Black Markets Continue to Thrive
Incredibly, Sen. Regan makes an absurd claim that either Pennsylvanians are for the full legalization of marijuana for recreational use or for the illegal cartels “who will cut their heads off.”
This is not to say such cartel violence does not occur, but for Sen. Regan to equate keeping Pennsylvania out of the state-sponsored sale of high-potency marijuana products for recreational use with supporting gruesome cartel violence is simply shameful.
It’s false to believe cartels and the black market will vanish after a move to full legalization. We’ve seen the opposite occur in states experimenting with full legalization. Here’s a headline in the Chicago Sun Times back in June: “Billions in black-market weed still selling in Illinois 18 months after marijuana legalized.” Experts estimate the illicit pot trade in Illinois – the work of the cartels – is now over $4 billion.
It’s false to believe cartels and the black market will vanish after a move to full legalization. We’ve seen the opposite occur in states experimenting with full legalization.
What about a more “mature” market like Colorado, which moved to fully legalize weed in 2012. Here’s a Denver Post headline from this year: “Black market marijuana grows are popping up faster than law enforcement can take them down.” U.S. Attorney Jason Dunn, after an illegal marijuana bust in 2019, stated, “Colorado has become the epicenter of black market marijuana in the United States.”

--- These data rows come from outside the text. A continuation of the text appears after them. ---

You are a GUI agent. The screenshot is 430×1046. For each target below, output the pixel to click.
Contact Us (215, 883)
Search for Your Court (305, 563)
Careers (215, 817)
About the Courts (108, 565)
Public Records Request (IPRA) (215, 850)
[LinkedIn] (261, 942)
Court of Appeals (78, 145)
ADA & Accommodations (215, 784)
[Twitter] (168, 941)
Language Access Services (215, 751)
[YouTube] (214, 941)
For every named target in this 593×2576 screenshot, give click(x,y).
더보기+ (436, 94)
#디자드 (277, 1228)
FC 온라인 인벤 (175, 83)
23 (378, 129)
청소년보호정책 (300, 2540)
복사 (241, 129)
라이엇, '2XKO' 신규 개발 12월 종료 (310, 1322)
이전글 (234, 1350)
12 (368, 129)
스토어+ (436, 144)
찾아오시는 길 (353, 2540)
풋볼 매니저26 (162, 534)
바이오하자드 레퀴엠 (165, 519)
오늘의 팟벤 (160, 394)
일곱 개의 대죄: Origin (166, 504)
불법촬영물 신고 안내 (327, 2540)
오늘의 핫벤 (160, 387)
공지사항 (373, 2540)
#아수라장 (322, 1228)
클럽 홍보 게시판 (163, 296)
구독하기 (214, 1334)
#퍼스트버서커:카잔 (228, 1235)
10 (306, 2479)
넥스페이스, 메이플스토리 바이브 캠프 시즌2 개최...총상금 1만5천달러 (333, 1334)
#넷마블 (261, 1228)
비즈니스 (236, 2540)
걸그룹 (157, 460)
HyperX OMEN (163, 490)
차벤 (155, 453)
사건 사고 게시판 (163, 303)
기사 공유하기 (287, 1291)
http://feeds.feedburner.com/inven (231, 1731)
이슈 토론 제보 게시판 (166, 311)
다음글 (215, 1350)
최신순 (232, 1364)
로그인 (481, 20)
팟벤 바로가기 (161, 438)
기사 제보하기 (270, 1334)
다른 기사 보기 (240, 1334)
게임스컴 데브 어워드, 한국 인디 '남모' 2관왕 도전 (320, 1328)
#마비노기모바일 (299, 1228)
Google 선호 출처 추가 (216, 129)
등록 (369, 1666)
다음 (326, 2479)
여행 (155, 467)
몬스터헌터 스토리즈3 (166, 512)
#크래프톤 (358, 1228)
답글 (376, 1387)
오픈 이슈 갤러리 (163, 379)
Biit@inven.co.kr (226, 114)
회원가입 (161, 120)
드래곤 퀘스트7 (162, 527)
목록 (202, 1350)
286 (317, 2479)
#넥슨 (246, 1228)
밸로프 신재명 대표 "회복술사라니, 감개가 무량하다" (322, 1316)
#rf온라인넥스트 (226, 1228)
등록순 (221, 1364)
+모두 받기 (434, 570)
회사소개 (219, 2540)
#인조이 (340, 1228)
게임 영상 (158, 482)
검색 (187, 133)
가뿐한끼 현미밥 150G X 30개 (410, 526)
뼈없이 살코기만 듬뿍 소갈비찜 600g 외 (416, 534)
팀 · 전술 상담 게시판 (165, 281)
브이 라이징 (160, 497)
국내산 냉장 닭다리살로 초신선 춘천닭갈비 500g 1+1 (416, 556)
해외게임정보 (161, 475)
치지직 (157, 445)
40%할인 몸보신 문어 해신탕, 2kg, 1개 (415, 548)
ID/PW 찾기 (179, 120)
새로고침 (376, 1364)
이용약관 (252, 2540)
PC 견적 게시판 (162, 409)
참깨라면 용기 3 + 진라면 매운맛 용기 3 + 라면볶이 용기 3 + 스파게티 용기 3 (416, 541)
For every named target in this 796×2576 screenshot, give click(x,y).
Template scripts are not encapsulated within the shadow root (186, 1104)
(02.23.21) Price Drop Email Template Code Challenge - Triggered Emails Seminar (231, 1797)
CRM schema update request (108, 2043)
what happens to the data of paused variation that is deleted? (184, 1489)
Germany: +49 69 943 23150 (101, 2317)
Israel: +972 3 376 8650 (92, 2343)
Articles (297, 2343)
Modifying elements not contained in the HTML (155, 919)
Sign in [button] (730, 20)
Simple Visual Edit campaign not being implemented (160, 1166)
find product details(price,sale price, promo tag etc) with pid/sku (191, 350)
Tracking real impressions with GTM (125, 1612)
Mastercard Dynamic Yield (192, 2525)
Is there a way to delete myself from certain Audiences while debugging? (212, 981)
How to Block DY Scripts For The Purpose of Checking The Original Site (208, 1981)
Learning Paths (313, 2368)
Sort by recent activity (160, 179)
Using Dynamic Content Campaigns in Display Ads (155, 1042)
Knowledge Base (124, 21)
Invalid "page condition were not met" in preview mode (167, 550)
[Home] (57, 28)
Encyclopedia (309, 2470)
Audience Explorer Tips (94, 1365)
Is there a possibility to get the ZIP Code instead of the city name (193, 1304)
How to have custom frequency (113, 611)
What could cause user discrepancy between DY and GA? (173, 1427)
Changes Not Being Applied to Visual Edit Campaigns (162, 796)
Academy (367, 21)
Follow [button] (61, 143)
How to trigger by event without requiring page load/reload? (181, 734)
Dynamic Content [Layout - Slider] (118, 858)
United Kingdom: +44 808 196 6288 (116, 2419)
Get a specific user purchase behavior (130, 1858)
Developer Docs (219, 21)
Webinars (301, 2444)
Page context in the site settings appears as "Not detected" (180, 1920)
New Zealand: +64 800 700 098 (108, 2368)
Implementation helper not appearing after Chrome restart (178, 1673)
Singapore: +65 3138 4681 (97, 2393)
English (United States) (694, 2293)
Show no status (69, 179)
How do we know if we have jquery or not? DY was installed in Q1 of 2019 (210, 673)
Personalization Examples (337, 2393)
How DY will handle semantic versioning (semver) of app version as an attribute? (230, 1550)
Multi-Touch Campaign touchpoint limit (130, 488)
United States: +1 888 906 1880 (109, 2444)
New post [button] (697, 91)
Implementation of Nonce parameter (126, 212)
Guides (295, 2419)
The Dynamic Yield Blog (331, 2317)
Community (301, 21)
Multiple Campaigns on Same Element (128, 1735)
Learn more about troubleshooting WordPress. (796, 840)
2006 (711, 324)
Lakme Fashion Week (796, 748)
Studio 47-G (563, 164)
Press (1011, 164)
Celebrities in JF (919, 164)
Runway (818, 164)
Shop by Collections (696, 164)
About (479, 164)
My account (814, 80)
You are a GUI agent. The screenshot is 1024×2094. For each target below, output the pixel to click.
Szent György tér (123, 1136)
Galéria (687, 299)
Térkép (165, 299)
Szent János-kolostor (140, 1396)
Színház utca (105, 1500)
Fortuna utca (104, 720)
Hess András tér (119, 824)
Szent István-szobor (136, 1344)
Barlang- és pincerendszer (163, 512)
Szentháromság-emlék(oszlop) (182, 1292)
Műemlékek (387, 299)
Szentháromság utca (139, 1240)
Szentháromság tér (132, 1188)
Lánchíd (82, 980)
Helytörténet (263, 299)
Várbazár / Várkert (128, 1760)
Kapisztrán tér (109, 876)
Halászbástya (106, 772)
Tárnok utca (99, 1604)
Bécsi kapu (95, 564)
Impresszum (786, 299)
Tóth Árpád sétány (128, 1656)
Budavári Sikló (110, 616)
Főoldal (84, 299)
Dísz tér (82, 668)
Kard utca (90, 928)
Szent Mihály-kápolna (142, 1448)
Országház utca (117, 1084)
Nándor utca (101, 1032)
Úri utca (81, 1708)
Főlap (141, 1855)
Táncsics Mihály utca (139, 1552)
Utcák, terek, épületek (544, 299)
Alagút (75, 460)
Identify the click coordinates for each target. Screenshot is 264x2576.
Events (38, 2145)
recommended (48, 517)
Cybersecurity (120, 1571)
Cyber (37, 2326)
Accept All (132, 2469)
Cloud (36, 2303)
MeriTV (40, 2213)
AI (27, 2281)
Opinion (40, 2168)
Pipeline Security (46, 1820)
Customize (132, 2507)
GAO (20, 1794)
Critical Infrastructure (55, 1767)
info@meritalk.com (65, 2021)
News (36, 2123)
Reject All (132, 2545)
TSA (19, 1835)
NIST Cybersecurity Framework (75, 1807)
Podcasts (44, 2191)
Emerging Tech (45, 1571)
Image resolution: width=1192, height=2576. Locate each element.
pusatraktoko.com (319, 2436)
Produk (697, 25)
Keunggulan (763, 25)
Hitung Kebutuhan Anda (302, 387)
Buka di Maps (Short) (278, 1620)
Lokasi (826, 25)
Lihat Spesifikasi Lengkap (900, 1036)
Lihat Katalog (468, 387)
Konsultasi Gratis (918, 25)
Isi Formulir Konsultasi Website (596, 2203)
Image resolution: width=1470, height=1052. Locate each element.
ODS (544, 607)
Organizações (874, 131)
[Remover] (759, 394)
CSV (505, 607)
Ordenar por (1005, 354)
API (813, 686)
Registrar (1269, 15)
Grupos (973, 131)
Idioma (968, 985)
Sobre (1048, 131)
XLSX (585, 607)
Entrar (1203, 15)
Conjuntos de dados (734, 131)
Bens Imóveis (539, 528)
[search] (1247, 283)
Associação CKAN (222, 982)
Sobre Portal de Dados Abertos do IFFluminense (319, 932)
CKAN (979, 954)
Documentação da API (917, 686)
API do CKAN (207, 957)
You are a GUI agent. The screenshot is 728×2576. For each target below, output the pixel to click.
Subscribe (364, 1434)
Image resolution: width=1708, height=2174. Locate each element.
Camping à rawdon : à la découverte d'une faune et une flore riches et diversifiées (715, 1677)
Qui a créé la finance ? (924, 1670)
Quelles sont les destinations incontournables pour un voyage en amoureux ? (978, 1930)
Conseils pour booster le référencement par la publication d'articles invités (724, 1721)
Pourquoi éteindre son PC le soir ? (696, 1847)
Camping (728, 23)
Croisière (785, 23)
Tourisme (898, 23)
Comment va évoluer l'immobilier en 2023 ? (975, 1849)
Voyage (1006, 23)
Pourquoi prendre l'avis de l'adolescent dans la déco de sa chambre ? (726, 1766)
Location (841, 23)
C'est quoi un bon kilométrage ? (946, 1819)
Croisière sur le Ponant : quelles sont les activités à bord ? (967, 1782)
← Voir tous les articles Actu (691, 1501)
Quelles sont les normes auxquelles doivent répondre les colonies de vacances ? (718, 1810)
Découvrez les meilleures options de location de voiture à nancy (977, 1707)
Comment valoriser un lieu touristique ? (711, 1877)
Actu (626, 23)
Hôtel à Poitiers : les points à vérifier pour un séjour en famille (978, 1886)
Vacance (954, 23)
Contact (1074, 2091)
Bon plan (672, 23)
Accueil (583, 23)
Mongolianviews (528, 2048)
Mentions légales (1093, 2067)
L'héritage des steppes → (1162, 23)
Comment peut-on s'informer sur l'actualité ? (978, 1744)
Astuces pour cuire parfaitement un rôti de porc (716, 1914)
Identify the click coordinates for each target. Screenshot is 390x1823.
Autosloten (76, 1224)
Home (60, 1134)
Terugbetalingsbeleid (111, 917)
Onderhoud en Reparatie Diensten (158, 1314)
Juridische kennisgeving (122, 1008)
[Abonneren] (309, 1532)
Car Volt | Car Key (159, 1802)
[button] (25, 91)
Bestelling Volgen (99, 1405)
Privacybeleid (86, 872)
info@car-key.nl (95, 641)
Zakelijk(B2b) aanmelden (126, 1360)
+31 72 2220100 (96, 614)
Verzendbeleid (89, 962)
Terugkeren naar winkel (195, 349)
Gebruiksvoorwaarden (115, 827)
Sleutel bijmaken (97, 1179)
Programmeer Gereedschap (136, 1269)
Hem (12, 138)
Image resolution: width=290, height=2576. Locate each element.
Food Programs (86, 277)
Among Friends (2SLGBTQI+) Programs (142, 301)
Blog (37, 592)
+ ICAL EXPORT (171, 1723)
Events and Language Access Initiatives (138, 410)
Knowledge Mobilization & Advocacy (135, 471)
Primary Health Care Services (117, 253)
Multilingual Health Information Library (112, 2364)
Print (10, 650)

The reality is the black market doesn’t go away by simply passing a law to allow the state to legalize marijuana’s commercial sale for recreational use.
In 2018, former auditor general Eugene DePasquale was the first to promise for Pennsylvania a specific revenue projection – $581 million annually – if we were to legalize and commercialize the sale of marijuana for recreational use. That loosely calculated figure relied on a 35% sales tax, one of the highest marijuana sales tax in the nation – and that wasn’t including any additional local taxes added on.
Sen. Regan chose to announce his forthcoming bill by claiming “independent estimates have forecasted that Pennsylvania could receive $1 billion annually in the form of tax revenue through the legalization of adult-use marijuana. It is important that we use these dollars wisely.” Double what DePasquale recently estimated with his high 35% sales tax? Even pro-pot politicians point to revenue projections much lower than this with marijuana legalization bills.
And mind you, he’s not saying that overall sales would be that high, just tax revenue, which would be a mere fraction of the projected total sales, a projection likely to be more than any other state.
The bottom line is whatever the made-up number for projected revenue is, it would be wise of our politicians to calculate the many costs associated with any highly inflated revenue promises. To note, no state has ever met its first-year “revenue” numbers with legalizing marijuana. As the former Colorado pot czar Andrew Freedman said, “You do not legalize for taxation. It’s a myth.”
It Is Not Inevitable
Sen. Regan claims full legalization of marijuana is “inevitable” – which sounds more like a contract lobbyist from the marijuana industry than a state legislator. This claim is perhaps the worst cop-out a legislator can make. Winter is inevitable. Death is inevitable. Legalizing a dangerous and addictive drug like marijuana for recreational use? It’s not inevitable since it depends on our elected state lawmakers choosing whether or not to pass a bill.
And if our elected state lawmakers are truly concerned for the families in their districts, they should reject anyone’s claims of inevitability and instead, actively resist ushering in public policies with such potential harm to Pennsylvania families.